September 25, 2016

Apple Release OS X Update in Fight Against MacDefender Malware

The MacDefender malware has been playing havoc with unwitting Mac users for the last month or so and last week Apple acknowledged its existence and promised a security update to OS X. The good news is that Apple have now shipped the promised update and MacDefender removal tool.
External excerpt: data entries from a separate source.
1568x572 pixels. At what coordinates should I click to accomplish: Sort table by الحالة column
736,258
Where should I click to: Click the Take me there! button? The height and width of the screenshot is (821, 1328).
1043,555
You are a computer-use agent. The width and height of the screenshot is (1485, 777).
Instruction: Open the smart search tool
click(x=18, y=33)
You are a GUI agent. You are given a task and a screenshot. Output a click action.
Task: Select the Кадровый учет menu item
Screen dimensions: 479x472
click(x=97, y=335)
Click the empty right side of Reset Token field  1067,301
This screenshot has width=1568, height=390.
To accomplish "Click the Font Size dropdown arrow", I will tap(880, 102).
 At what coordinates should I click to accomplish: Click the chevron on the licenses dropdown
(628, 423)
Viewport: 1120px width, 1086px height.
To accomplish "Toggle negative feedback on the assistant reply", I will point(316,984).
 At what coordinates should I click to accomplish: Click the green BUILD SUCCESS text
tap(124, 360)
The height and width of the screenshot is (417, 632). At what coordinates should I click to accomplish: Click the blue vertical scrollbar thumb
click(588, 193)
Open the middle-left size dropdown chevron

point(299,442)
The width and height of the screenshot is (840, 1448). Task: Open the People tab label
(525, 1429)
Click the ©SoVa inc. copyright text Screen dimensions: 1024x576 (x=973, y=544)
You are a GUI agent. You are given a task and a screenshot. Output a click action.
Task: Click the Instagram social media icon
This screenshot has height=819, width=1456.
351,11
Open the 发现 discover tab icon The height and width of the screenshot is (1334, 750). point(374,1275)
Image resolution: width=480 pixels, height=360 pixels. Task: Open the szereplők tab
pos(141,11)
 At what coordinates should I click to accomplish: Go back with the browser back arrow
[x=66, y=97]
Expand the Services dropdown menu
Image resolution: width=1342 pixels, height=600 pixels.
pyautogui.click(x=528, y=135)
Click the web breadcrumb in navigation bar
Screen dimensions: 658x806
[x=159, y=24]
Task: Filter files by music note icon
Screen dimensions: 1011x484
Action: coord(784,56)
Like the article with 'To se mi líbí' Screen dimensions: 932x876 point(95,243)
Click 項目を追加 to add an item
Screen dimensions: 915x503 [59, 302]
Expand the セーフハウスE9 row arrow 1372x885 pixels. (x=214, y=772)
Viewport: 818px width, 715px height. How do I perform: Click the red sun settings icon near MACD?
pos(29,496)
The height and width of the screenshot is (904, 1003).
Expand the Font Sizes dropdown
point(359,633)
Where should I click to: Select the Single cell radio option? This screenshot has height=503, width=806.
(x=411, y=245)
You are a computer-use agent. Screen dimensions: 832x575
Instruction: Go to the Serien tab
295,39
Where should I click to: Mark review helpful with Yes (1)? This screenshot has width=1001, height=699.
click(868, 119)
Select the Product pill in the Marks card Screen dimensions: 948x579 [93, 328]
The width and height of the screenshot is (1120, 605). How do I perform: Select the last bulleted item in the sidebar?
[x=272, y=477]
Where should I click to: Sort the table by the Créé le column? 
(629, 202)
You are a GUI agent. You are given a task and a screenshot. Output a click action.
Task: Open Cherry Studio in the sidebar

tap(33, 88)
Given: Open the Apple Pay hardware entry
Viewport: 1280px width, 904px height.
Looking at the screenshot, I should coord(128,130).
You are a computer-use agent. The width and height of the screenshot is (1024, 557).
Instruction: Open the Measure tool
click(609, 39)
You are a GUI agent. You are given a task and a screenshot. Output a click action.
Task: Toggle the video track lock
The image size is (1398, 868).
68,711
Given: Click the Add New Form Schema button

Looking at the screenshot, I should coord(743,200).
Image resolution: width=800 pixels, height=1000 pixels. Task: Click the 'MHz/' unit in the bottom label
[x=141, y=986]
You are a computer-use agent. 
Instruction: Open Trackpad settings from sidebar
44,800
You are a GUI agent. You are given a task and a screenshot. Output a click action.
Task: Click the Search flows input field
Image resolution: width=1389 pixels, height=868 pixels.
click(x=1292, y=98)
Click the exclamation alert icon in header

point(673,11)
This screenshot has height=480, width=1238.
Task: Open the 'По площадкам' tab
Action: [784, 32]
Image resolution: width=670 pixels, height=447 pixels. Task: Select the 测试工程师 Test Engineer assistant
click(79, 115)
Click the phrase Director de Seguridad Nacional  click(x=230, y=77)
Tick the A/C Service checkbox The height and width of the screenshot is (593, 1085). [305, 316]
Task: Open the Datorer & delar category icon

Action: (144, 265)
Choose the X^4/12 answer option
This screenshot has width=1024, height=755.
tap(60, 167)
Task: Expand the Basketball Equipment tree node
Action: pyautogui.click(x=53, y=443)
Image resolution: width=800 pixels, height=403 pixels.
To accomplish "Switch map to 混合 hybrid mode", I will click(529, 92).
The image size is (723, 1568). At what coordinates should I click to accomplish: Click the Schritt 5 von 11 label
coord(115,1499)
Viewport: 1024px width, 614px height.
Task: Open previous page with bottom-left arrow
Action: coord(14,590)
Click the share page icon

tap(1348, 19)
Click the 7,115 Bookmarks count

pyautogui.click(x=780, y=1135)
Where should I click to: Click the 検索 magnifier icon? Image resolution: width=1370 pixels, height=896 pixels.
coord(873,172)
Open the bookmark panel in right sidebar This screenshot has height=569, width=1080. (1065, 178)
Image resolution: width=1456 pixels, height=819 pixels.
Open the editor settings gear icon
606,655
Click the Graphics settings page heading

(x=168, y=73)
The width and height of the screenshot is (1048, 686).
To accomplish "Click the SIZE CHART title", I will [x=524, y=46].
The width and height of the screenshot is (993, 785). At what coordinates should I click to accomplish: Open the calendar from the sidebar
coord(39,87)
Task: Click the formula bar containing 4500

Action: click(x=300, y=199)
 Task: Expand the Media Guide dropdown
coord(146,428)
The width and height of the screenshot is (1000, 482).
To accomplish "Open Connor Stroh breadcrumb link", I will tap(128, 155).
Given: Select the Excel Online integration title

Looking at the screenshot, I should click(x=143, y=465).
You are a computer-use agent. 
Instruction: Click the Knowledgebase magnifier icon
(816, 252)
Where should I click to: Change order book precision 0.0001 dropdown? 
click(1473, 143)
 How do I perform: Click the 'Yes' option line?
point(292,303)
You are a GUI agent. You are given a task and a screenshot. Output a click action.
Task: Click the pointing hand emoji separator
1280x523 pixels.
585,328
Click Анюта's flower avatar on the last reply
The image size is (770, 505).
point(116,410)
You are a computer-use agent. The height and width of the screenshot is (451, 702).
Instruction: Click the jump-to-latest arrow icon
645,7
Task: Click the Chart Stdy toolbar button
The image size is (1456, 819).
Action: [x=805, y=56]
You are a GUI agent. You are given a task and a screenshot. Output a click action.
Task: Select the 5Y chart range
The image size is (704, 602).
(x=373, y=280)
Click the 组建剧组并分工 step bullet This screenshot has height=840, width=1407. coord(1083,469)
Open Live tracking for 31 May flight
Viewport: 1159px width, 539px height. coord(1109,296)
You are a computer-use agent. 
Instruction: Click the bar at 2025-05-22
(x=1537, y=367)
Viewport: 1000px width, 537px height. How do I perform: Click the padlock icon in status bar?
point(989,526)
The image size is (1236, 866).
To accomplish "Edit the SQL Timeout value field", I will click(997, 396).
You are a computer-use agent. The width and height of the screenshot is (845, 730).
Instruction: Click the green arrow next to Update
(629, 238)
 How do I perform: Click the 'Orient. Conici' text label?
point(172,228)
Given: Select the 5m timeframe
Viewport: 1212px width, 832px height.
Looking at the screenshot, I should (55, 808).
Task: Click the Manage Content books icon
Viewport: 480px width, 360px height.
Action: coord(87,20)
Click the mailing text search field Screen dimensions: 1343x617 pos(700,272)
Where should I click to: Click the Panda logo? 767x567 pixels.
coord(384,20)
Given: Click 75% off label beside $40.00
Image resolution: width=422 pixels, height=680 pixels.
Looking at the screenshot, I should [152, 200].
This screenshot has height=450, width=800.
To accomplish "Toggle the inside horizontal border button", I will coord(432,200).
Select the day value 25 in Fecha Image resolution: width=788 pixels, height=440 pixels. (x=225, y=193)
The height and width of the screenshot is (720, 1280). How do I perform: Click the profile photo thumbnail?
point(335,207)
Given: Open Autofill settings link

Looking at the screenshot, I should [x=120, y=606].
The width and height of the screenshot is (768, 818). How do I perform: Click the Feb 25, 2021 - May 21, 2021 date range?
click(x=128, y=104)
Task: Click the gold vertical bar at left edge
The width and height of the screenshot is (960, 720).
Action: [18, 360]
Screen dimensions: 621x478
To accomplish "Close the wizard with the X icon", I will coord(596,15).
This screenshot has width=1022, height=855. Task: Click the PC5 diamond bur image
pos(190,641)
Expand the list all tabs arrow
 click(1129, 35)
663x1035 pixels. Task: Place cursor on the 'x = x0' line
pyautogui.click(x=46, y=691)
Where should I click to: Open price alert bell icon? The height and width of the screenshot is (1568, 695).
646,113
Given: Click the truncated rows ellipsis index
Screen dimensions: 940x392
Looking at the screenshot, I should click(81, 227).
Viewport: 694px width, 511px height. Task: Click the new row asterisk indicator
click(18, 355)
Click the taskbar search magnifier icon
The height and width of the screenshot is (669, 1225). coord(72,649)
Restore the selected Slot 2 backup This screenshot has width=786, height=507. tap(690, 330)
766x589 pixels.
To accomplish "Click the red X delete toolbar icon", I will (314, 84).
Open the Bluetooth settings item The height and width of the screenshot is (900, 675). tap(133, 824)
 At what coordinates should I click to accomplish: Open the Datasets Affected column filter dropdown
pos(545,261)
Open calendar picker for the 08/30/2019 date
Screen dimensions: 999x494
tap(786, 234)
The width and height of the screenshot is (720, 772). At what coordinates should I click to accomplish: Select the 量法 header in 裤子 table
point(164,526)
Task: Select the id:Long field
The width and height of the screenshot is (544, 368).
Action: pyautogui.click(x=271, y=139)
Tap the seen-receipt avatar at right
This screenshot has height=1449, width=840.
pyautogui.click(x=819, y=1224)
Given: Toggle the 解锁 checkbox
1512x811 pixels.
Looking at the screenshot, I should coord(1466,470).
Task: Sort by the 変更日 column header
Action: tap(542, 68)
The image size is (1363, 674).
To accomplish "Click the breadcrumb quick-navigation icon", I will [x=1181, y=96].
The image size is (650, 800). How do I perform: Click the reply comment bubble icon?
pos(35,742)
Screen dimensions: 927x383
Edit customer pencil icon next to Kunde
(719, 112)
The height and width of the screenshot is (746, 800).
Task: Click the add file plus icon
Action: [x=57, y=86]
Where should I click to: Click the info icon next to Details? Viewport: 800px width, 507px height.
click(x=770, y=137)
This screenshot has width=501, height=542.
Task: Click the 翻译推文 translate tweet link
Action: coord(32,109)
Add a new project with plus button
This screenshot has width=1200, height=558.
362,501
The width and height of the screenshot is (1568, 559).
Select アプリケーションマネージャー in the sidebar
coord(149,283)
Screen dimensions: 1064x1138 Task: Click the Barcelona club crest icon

Security Update 2011-003 does three very specific things:

  1. The OSX.MacDefender.A definition has been added to the malware check within File Quarantine. Information on File Quarantine is available in this Knowledge Base article: http://support.apple.com/kb/HT3662
  2. The system will check daily for updates to the File Quarantine malware definition list. An opt-out capability is provided via the “Automatically update safe downloads list” checkbox in Security Preferences. Additional information is available in this Knowledge Base article: http://support.apple.com/kb/HT4651
  3. The installation process for this update will search for and remove known variants of the MacDefender malware. If a known variant was detected and removed, the user will be notified via an alert after the update is installed. Additional information is available in this Knowledge Base article: http://support.apple.com/kb/HT4651

Mac users were getting infected by MacDefender when they were redirected from legitimate websites to fake websites which told them that their Mac was infected with a virus. The user is then offered the MacDefender “anti-virus” software to solve the issue. Of course, this “anti-virus” software is in fact malware trying to get credit card information. The most common names for this malware are MacDefender, MacProtector and MacSecurity.